This is the illustration used in Sunday’s Faith at Home Kickoff sermon. I found it a few weeks ago while looking for family ministry resources. It is by a man named Timothy Paul Jones. http://d6family.com/articles/in-praise-of-inefficiency
I saw something beautiful the other day while walking down Breckenridge Lane. In a front yard not far from my home, a young mother was removing a layer of sodden leaves from a flower bed in preparation for planting—an ordinary activity in the middle of an ordinary day. What was extraordinary about this scene was what I saw beside her. A tow-haired boy, perhaps three or four years old, was attempting to assist her. His rake was man-sized, his movements were far from efficient, and he was leaving more leaves than he removed.
Yet, as I passed this mother and child, I heard no criticisms. Instead, I heard a stream of encouragement: “Daddy will be so proud of your hard work! Can you try to get those leaves over there?” she asked as she gestured toward a hard-to-reach corner. “You know, honey, it might work better if you turned the rake over.”
If this woman’s sole goal for the afternoon was leaf removal, her best bet would have been to plop her preschooler in front of a television to watch professionally-produced children’s programs that pretend to equip children with skills for life while leaching away their capacity for meaningful relationships. If she had chosen this option, this young mother could have pursued the goal of planting spring flowers far more efficiently.
But this woman had a goal that was bigger than any flowerbed.
This woman understood that her deeper purpose on this day was not to improve a yard but to shape a soul. She was teaching her child the value of work and partnership and family structures (in addition to which side of a rake is supposed to be turned toward the ground). She was an amateur, in the best and oldest sense of the word “amateur”: someone who engages in a particular activity because of love. She probably possessed no transcripted credentials in motherhood or leaf removal. But that was all for the best anyway because no credential can develop in a child what this mother was engraving in her son’s soul this afternoon.

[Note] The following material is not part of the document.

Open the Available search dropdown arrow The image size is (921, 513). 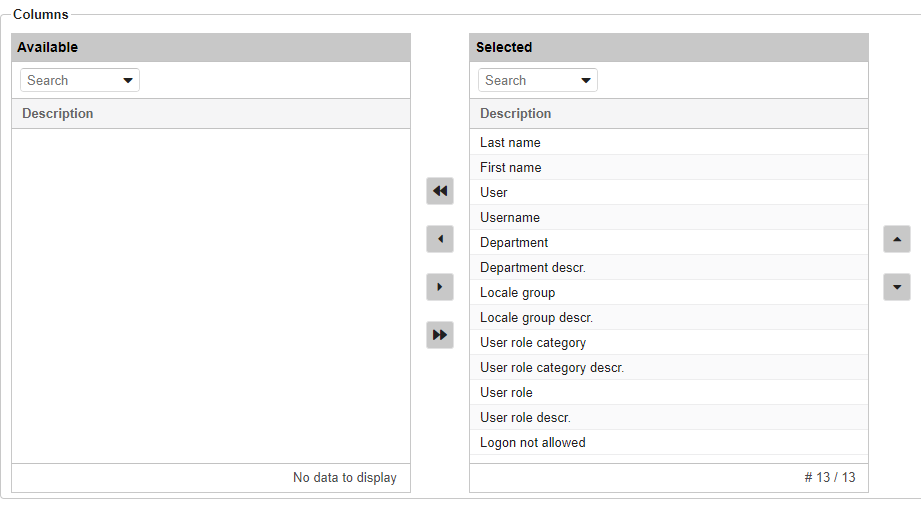pos(128,81)
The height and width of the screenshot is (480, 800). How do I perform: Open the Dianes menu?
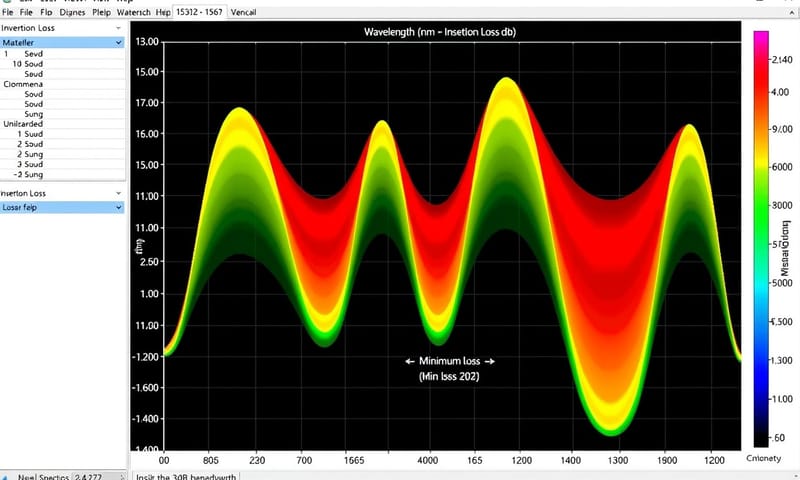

So what does all of this have to do with family ministry?
Simply this: At some point in your transition toward family ministry, you are likely to wonder, “Wouldn’t it be more efficient for hired professionals and church programs to disciple children instead of expecting parents to do so much? No matter how many times I acknowledge parents as primary disciple-makers, some of them aren’t even trying! Even the ones that are trying don’t always do a good job. At the very least, why not simply focus on the parents who get it? Why constantly acknowledge the parents as primary faith-trainers when so many of them do it so poorly? This is so inefficient!”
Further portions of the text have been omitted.